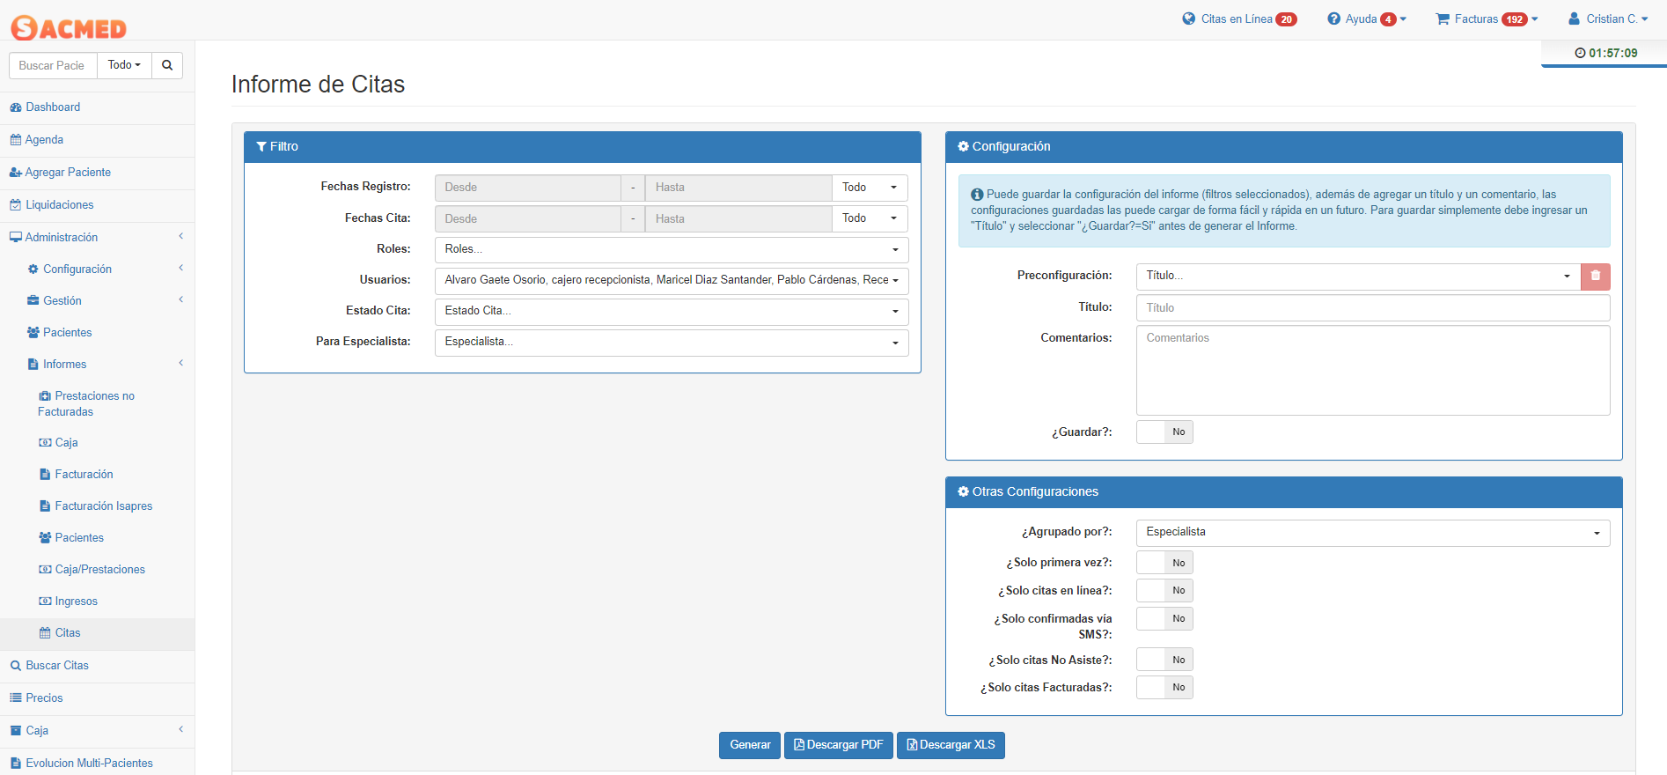The image size is (1667, 775).
Task: Open the Para Especialista dropdown
Action: click(x=671, y=343)

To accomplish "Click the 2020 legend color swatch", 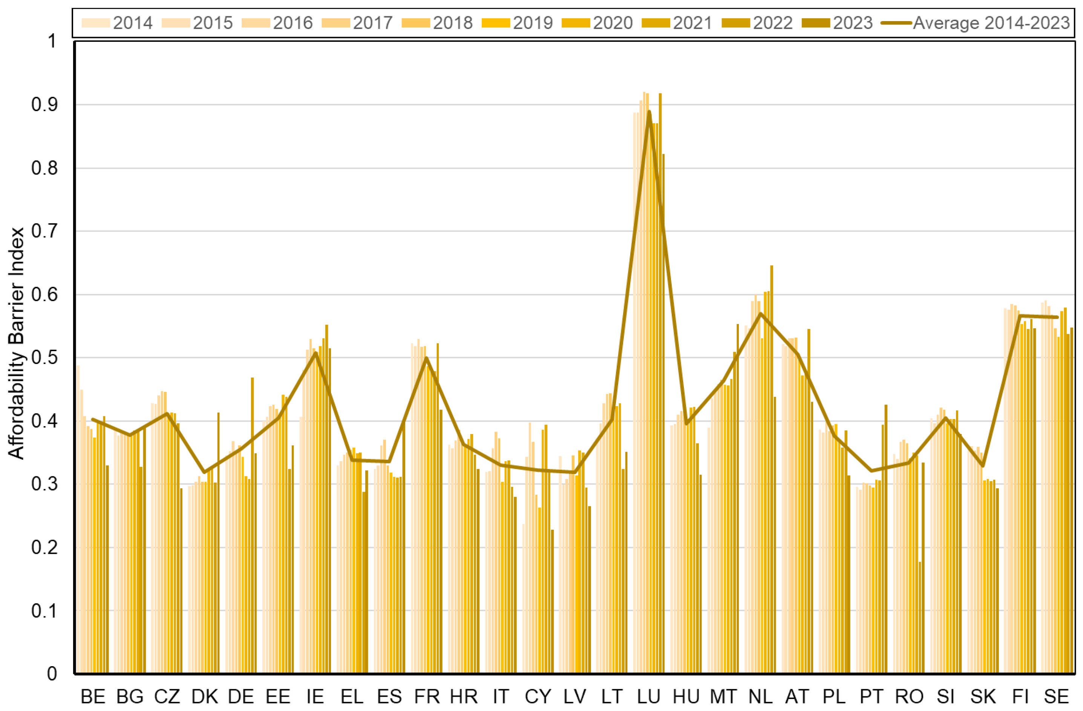I will click(576, 23).
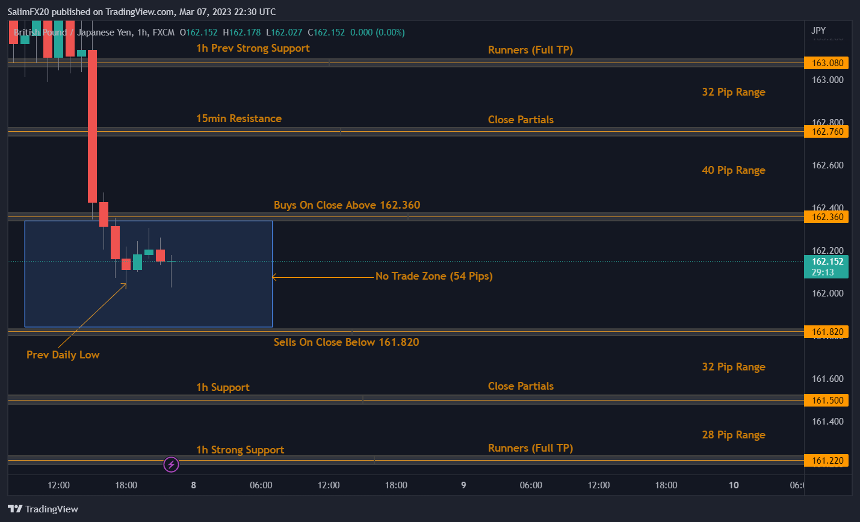Select the 162.760 price axis label
The image size is (860, 522).
[827, 132]
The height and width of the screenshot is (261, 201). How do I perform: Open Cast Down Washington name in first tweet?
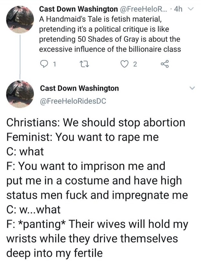(78, 9)
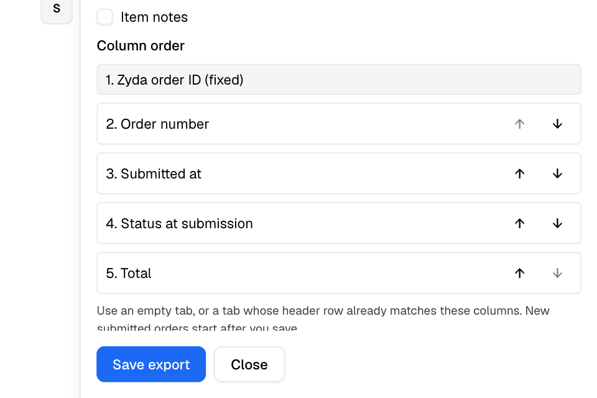This screenshot has width=597, height=398.
Task: Click the empty tab help text
Action: pos(323,317)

•••••

Schreib die Einträge wortgetreu ab, beginnend mit der Zeile, die „The height and“ enthält, und endend mit dem Schluss der Einträge, beide Enden eingeschlossen. Lass die Bilder in deiner Antwort weg.

The height and width of the screenshot is (261, 201). How do I perform: Open Cast Down Washington name in first tweet?
(78, 9)
This screenshot has width=597, height=398.
Task: Click the empty tab help text
Action: pos(323,317)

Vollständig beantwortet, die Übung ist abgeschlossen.